Request payloads containing your JSON. Open the request, check the Payload tab. If your pasted data is there, it left your browser.

Share or save features. If a tool generates a shareable link or saves your snippet, your data is stored on a server.

Analytics events that include pasted content. Some analytics implementations send page content alongside page metadata. Check whether analytics requests contain your JSON.

Extension background requests. Browser extensions can make background network requests unrelated to the page you are viewing. Check the Network tab after installing any extension that interacts with page content.

Browser extensions also need verification

JSON formatter extensions have the same access as the web tools they interact with — sometimes more. Check what permissions an extension requests, whether it loads remote code, and whether its source is auditable. How the SafeJSON extension works

How SafeJSON handles this

SafeJSON processes JSON in your browser. No pasted content is uploaded during formatting, validation, diff comparison, JWT decoding, JSONPath querying, or schema validation.

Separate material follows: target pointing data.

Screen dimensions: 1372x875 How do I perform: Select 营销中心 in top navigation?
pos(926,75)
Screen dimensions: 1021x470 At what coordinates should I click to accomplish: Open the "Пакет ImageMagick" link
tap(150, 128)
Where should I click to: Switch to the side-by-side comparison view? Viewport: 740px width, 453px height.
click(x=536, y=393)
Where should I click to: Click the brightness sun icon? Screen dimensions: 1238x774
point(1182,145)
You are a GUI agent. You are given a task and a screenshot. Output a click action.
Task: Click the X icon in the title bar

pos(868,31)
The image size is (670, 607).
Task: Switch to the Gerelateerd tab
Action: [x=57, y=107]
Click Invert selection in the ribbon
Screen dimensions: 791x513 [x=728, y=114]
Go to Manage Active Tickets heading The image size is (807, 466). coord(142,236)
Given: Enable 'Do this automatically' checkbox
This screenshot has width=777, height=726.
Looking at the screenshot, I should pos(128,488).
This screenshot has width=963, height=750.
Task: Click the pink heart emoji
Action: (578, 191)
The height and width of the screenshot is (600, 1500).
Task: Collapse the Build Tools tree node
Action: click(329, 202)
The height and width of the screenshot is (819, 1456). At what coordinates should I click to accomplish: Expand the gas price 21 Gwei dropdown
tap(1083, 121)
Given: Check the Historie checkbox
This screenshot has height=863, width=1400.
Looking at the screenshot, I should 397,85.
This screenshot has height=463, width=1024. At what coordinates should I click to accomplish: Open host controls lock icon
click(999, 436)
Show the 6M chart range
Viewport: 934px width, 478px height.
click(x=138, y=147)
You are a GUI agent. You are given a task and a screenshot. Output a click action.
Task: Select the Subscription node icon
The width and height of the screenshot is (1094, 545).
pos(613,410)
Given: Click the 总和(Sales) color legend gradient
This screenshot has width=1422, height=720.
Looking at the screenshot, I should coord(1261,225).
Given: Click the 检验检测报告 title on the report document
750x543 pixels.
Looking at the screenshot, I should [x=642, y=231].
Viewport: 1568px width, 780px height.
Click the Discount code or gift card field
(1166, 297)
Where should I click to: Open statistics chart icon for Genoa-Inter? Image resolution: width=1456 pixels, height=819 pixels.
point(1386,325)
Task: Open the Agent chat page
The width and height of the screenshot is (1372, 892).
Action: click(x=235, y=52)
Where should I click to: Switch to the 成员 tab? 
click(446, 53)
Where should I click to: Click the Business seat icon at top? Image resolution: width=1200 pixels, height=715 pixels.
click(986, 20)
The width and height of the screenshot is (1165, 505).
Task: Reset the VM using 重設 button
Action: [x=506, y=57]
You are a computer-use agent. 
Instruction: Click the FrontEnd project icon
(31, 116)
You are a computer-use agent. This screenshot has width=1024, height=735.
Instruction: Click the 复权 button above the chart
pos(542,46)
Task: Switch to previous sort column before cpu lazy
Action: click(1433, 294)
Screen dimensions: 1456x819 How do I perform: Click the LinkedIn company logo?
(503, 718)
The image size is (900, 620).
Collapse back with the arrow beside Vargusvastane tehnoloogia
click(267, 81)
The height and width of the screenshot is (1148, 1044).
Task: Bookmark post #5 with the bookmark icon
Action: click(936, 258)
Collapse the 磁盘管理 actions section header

SafeJSON uses Google Analytics for aggregate product analytics — page views and non-sensitive events like checkout clicks. Pasted JSON, JWT tokens, schemas, query expressions, formatted output, license keys, and clipboard content are never sent to analytics.

You can verify all of this yourself. Step-by-step verification guide

FAQ

Are all online JSON formatters unsafe?
No. Some tools process JSON entirely in the browser. Others send your data to a remote server. Neither is inherently unsafe — but you should know which one you are using, especially when pasting sensitive data. The DevTools Network check tells you what category a tool falls into.
Is browser-local processing the same as zero network requests?
No. A website can load analytics, fonts, or page assets while still processing pasted JSON locally. The relevant question is: does the request contain your pasted content? Analytics requests that carry only page metadata are different from a POST that sends your JSON payload to a server.
Can analytics be present without uploading pasted JSON?
Yes. Many sites use analytics to measure page views and feature usage. The privacy-relevant distinction is whether the analytics payload includes pasted JSON, JWT tokens, schemas, query expressions, formatted output, license keys, or clipboard content. A site should be able to tell you what it sends to analytics and what it does not.
How can I verify SafeJSON myself?
Open safejson.dev, then open DevTools (F12) and go to the Network tab. Paste any JSON and run the formatter, diff, JWT decoder, JSONPath query, or Schema validator. Confirm that no request contains your pasted content. For a stronger test, switch the Network tab to Offline mode — the tools still work because all processing is local.